In short, the algorithm works as follows:
- place a block on each of the destination queues, and compute the maximum of their current timestamps;
- synchronize the sending queue to this timestamp;
- tick the sending queue and assign this timestamp to the message being sent;
- synchronize each of the receiving clocks to the message's timestamp;
- queue the message on each destination queue and remove the corresponding block.
The cost of a message transaction is O(n log(m)), where n is the number of destinations and m is the maximum length of the receiving queues.
Without affecting the complexity, there are a couple of optimizations one could employ.
Any messages with timestamps between a block and the corresponding message are blocked unnecessarily. It therefore would be desirable to minimize this window, by blocking at a timestamp as close to the corresponding message timestamp as possible. So rather than blocking the queues at their current timestamp, their clocks should first be synchronized with the best estimate we have of what the final timestamp wil be.
Moreover, it is not necessary to block the destination queue in case of unicast messages, but that requires a bit more thought.

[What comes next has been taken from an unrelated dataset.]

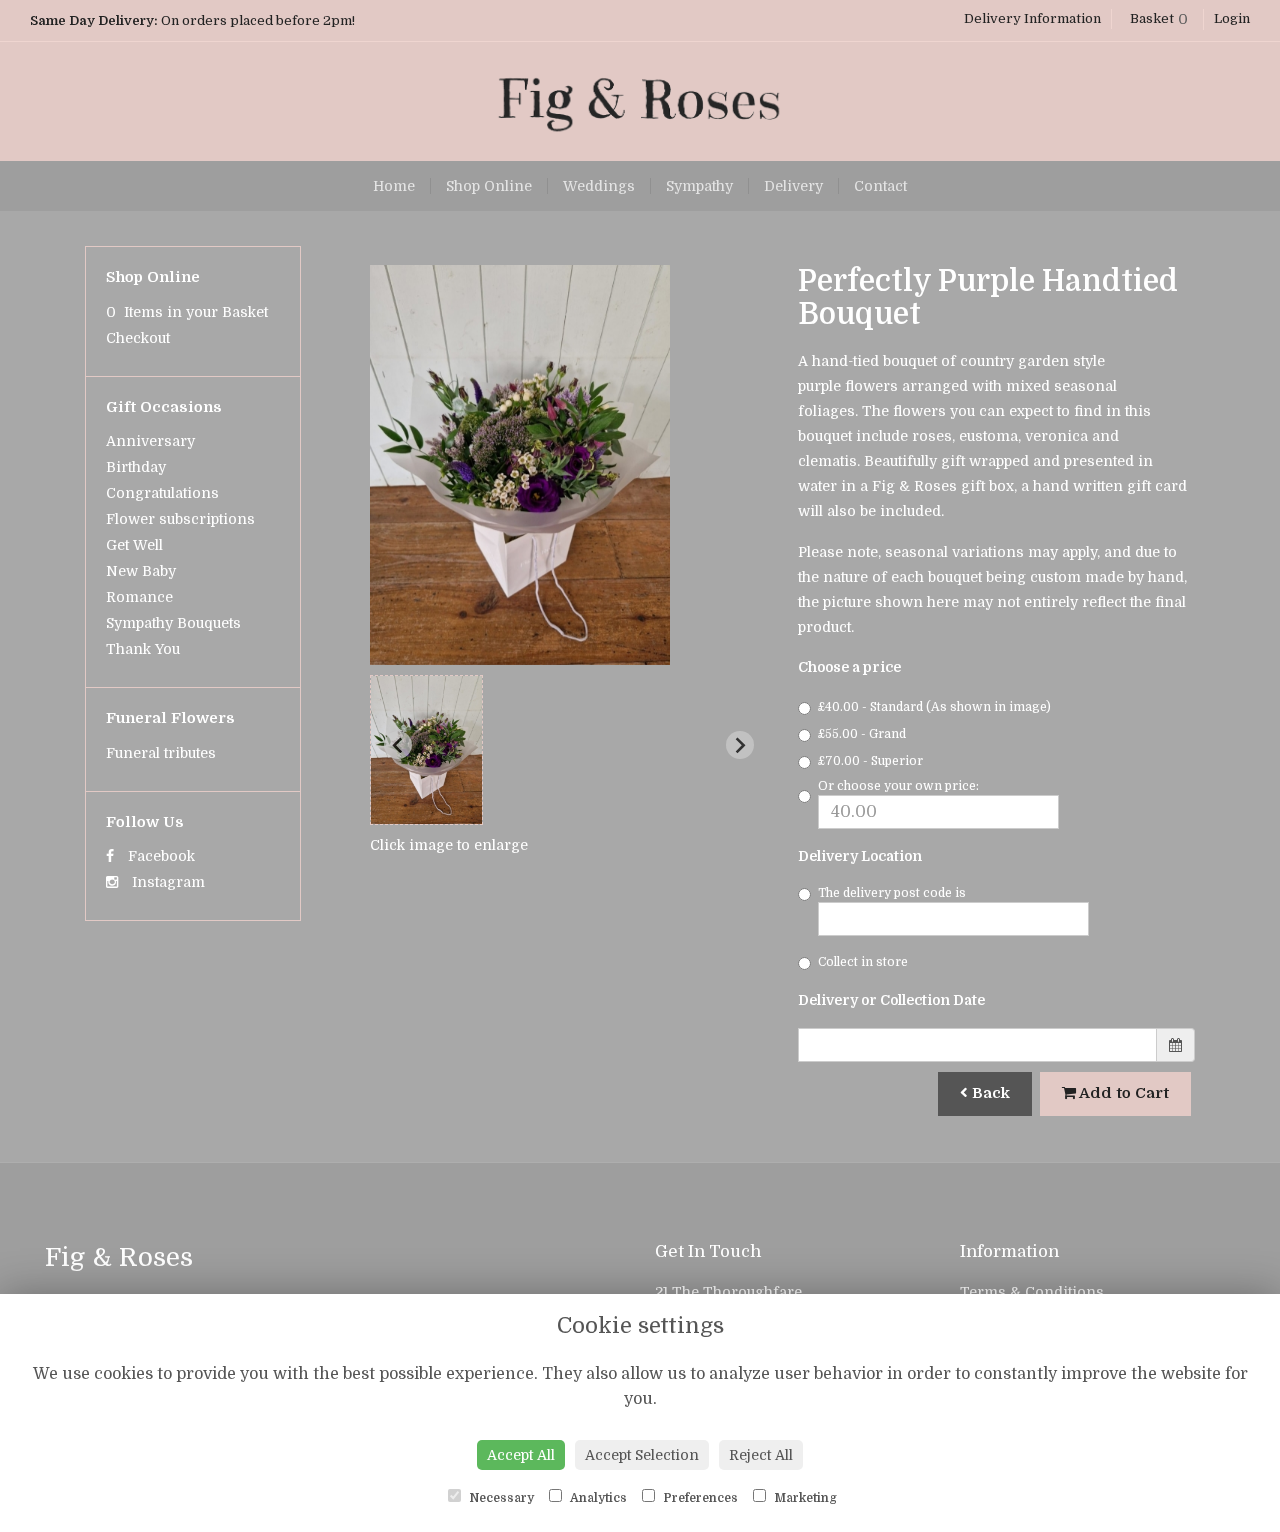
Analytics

As there is no synchronization between peers apart from the mechanism of local clocks outlined above, the notion of something "happening before" something else across different peers must always be expressed in terms of clocks and timestamps (cf. Lamport).
The bus employs a system of nodes and handles, which are essentially references to nodes. Nodes may be destroyed by their owner, even though there are still handles referencing the node. The behaviour of the system may be different based on an event happening before or after a node has been destroyed, so deciding when a node destruction takes place must be done in terms of timestamps and clocks.
When a node is destroyed, a timestamp is acquired from the queue of the owning peer and assigned as the destruction timestamp of the node. This is what messages may order against if they need to.
A message sent to a node should succeed if the node is valid, and fail if it has been destroyed. When a message is sent to a node, and the node has a destruction timestamp assigned, the message should be ordered against this timestamp, and if it is ordered before it should be delievered, and if it is ordered after it should not.
A handle passed along with a message, should be successfully installed in the receiver if it its underlying node is still valid at the time of reception, and it should fail otherwise. Again, the destruction timestamp of the node is used: if the destruction is ordered before the message containing the handle, then the handle should be considered invalid, otherwise it should be considered valid.
One way to consider this is that if a peer has received the destruction notification about a given handle, it should not be possible to receive the handle again later. And the other way around, if a handle to a node in the process of being destroyed is passed along, that would not cause any problems as long as the required destruction notification is guaranteed to arrive after the message to correctly clean things up.